### [ARTIGO]
Bruno Vaiano
Superinteressante
Em 2015, a SUPER entrevistou o evolucionista Richard Dawkins — e ele comentou de passagem que um de seus ídolos, o prêmio Nobel Peter Medawar, nasceu no Brasil. Não só nasceu como viveu e estudou em Petrópolis, no Rio de Janeiro, até os 14 anos.
Eu achei essa história muito estranha. Afinal, já virou clichê dizer que o Brasil não tem Nobel. Isso fere nosso orgulho. A Argentina tem Nobel. O Peru tem Nobel. A Colômbia tem Nobel. O Brasil não tem Nobel do mesmo jeito que a Inglaterra não ganha uma Copa desde 1966: padrão Mick Jagger de zica e pé-frio. É um desses fatos inescapáveis da vida.

### [TRECHOS DOS REGISTROS]
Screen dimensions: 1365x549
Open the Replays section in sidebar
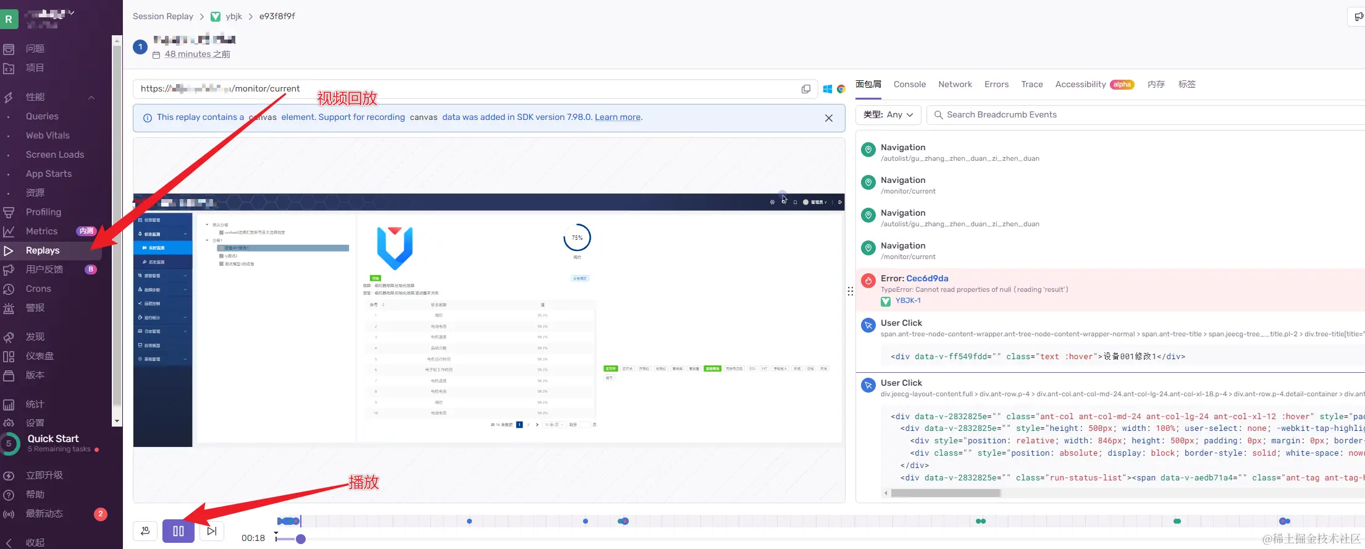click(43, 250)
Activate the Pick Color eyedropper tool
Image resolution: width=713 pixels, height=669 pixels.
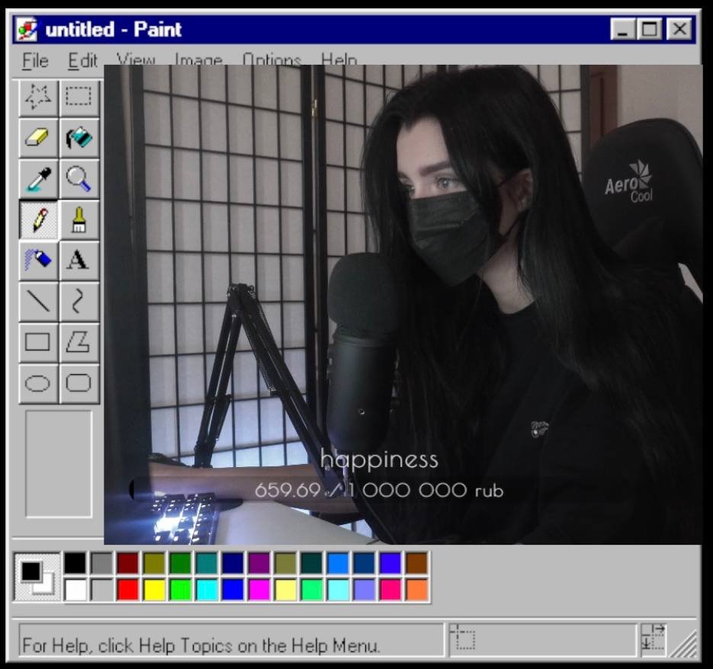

### [INSTRUÇÕES E REQUISITOS]
Responda às perguntas a seguir com base no artigo sobre Peter Medawar.
1. Em que ano a SUPER entrevistou Richard Dawkins?
2. Até que idade Peter Medawar viveu e estudou em Petrópolis?
3. Desde que ano a Inglaterra não ganha uma Copa, segundo o artigo?

### [RESULTADO DA TAREFA]
1. Em 2015.
2. Até os 14 anos.
3. Desde 1966.